- WORK REQUIRED -
Exactly as written, reproduce the lines from the one that contains "The image size is (1920, 845)." through the end of the records.

********

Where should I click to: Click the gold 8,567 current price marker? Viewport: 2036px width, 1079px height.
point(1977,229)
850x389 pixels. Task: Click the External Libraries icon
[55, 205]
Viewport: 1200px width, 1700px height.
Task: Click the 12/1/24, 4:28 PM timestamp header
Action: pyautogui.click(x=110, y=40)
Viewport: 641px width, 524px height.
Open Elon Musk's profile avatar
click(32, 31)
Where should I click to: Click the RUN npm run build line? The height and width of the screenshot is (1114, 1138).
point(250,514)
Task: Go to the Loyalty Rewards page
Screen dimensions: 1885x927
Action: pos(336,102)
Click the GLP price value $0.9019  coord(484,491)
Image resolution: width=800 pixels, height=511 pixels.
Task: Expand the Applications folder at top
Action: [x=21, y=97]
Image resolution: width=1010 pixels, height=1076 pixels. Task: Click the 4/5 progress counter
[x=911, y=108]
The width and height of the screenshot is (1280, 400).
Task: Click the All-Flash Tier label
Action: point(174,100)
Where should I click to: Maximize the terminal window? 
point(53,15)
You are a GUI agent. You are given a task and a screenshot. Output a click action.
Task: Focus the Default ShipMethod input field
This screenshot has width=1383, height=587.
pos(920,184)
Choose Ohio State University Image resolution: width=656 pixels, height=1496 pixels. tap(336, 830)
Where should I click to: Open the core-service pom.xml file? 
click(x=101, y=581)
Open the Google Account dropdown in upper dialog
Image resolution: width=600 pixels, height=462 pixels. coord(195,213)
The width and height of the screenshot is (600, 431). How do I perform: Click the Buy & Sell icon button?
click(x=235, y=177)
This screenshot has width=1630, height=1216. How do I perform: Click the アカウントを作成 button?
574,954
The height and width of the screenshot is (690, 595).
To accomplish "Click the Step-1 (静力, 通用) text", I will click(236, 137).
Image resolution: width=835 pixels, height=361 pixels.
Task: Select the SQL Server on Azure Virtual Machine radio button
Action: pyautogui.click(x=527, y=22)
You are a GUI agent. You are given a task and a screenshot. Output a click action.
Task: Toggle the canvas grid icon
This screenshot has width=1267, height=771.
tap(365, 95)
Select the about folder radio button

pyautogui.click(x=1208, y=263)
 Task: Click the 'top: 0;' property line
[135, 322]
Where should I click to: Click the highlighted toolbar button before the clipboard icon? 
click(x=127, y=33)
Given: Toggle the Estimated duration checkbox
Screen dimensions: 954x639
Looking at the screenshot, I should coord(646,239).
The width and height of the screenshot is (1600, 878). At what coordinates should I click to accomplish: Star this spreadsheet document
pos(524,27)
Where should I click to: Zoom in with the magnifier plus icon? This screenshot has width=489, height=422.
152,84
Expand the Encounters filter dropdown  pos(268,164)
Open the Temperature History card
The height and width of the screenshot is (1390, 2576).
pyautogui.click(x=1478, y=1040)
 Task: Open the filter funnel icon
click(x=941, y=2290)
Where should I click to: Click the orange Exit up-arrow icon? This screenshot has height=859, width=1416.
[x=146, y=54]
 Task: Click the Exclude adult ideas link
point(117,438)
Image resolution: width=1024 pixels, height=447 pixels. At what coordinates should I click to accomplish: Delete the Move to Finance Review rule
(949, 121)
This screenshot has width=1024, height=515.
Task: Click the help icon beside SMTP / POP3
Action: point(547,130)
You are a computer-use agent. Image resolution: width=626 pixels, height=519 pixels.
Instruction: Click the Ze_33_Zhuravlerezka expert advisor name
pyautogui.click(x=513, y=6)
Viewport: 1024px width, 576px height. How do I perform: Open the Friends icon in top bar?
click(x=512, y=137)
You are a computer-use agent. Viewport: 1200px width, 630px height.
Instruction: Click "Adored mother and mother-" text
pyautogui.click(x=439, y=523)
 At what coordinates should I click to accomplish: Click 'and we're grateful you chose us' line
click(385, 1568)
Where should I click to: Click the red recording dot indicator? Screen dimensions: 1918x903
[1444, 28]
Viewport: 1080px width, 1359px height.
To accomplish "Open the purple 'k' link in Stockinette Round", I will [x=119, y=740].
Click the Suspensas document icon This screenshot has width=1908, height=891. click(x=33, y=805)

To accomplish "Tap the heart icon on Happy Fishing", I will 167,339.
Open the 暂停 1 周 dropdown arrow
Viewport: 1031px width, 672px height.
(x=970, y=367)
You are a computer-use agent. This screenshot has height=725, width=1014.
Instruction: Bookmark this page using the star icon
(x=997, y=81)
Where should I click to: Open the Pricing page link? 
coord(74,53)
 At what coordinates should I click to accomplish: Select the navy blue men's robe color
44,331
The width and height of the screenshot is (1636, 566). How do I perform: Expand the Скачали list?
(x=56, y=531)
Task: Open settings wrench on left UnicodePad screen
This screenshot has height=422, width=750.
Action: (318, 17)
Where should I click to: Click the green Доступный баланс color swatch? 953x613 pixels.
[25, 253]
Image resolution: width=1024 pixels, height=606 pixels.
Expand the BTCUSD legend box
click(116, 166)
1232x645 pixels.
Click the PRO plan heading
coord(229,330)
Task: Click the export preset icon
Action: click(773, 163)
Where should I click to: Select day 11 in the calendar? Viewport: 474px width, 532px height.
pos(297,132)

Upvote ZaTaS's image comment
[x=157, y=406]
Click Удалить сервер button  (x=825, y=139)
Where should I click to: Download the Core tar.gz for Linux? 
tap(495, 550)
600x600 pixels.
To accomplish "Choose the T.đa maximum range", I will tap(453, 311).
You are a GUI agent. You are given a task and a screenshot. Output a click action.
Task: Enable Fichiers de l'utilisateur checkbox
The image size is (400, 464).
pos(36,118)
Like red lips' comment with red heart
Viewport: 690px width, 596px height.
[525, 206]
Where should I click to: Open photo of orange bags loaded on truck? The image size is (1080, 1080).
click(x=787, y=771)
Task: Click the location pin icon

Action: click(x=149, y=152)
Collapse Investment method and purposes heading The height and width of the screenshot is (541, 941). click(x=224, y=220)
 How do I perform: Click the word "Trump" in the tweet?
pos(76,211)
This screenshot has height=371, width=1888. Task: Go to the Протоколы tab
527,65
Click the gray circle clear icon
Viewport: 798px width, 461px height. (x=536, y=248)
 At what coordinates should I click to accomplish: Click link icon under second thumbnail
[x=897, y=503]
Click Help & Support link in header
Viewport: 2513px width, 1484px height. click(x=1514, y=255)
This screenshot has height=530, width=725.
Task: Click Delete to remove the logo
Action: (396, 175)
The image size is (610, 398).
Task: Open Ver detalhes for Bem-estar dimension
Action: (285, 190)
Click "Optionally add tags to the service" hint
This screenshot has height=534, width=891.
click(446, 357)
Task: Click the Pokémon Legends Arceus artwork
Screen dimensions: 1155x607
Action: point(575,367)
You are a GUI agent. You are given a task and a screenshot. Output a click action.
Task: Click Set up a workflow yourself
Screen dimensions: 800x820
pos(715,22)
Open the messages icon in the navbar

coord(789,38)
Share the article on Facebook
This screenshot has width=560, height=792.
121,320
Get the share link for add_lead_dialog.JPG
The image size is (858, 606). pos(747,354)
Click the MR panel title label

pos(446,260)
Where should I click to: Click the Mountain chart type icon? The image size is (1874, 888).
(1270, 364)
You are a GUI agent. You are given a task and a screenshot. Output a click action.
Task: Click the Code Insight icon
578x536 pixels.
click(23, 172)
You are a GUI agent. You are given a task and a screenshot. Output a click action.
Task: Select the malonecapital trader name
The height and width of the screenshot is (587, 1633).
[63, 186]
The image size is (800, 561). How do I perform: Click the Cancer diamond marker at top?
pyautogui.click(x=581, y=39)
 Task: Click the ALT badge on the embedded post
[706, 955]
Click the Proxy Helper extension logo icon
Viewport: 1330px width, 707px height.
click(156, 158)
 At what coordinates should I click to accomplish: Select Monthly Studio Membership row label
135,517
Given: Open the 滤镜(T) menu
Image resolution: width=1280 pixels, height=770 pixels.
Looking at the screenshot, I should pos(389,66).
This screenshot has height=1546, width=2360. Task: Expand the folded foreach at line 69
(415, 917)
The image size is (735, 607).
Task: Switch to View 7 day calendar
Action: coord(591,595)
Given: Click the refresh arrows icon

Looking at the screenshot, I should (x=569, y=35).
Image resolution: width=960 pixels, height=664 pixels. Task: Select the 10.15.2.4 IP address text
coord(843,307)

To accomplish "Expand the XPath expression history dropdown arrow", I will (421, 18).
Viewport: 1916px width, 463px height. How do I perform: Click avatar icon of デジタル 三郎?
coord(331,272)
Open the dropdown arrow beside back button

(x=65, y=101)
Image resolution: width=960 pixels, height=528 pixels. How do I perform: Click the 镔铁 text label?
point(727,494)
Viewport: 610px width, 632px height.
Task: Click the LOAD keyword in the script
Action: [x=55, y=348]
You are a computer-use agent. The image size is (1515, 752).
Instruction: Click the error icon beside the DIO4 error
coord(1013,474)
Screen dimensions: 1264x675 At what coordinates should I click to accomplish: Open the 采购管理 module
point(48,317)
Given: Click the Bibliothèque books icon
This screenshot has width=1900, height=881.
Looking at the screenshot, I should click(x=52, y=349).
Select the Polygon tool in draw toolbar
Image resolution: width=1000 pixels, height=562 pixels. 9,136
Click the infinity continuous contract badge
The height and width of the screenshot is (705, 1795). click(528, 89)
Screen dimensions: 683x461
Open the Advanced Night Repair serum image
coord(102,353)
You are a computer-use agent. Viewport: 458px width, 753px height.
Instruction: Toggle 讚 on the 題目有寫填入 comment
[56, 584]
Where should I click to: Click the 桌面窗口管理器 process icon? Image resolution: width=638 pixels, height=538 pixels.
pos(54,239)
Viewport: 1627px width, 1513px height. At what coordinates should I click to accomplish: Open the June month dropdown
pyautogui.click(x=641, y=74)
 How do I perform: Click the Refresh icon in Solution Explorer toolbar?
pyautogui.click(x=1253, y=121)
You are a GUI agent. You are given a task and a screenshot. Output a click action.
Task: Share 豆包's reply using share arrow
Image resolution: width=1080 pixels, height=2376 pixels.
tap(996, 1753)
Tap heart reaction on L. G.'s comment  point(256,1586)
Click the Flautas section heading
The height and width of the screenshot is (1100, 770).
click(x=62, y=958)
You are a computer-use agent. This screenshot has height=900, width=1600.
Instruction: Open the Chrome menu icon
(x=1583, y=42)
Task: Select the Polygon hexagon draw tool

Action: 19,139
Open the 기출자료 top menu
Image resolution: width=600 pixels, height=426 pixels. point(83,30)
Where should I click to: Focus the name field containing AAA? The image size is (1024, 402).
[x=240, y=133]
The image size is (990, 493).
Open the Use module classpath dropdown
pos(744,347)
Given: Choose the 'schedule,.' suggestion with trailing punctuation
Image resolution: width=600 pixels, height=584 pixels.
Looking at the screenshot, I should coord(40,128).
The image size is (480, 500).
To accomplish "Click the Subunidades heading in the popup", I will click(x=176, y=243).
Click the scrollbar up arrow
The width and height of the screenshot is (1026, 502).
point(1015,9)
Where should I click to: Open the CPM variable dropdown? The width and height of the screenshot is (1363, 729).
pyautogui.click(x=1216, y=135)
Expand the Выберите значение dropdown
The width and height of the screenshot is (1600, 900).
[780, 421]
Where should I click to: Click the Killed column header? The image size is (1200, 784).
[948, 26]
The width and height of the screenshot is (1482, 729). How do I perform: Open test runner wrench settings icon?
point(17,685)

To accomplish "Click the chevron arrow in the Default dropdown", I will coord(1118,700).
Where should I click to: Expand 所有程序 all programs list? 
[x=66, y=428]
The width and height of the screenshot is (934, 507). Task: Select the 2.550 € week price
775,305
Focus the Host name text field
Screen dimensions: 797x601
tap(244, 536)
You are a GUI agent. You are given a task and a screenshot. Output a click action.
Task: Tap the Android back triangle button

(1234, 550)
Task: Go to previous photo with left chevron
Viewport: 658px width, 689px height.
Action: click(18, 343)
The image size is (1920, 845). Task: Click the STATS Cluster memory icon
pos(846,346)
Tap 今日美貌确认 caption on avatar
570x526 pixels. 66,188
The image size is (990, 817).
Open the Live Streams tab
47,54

********

- EXERCISE ANSWER -
The image size is (1920, 845). Task: Click the STATS Cluster memory icon
pos(846,346)
Tap 今日美貌确认 caption on avatar
570x526 pixels. 66,188
The image size is (990, 817).
Open the Live Streams tab
47,54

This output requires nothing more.